VOLOX LOW DENSITY POLYETHYLENE SHOCK TUBING.
TWENTY-TWO
At eleven thirty they got back to Fausto’s office. At 11:31 the phone buzzed. Fausto snatched up the receiver, and listened. “Okay, thanks.” He reached for another button, then paused. “It’s de la Garza. How well do you know this guy?”
“A little. We run into each other at meetings.”

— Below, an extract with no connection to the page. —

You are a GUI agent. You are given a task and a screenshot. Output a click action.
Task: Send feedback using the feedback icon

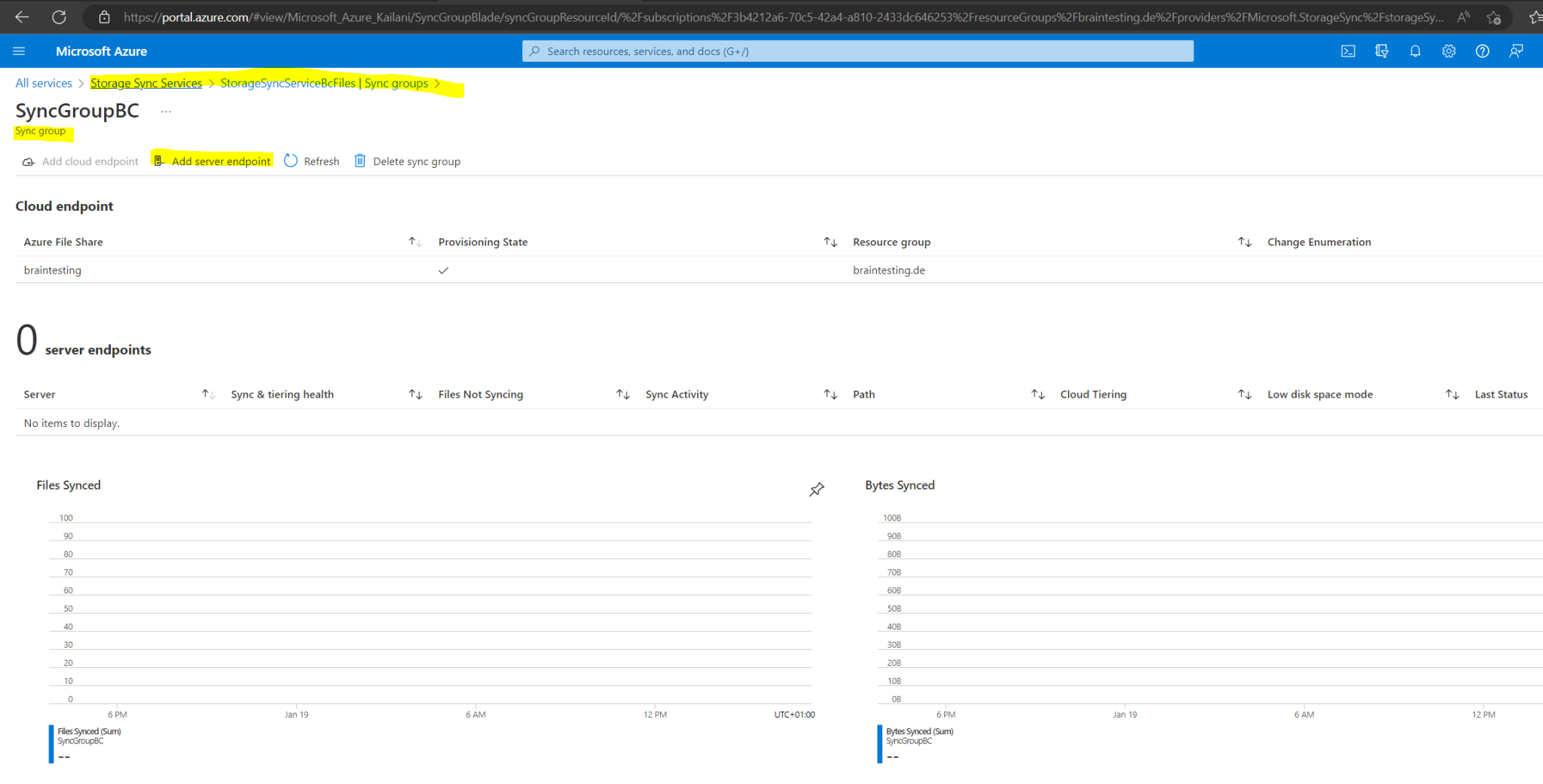click(1516, 50)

He remembered Esteban de la Garza as a courtly, elderly archaeologist with a lean, pockmarked, deeply lined face. Like Ivan Gunderson, he struck Gideon as a throwback, but Gunderson had been late nineteenth century; de la Garza was more early eighteenth. He would have looked right at home in a wig and knee breeches, serving as royal schoolmaster to the court of Philip VI. His patrician manner put off some of the freer spirits who attended the anthropology conferences, but Gideon had always liked him. (But then, Gideon liked just about everybody, a personality flaw that he couldn’t seem to overcome, despite its having backfired on him many times more than once.)
“How’s his English?”
“Fine, perfect, better than mine. Prettier, anyway.” It was true. Esteban spoke English as if he were translating directly from the Spanish. He eschewed such rude English shortcuts as contractions and apostrophized possessives. For him there were no it’s, or wouldn’t s, or don’t s; and the fossil’s bones and Dr. X’s hypothesis came out as the bones of the fossil and the hypothesis of Dr. X. His ornate, measured speech was a pleasure to listen to, Gideon thought, always assuming one had the time to spare.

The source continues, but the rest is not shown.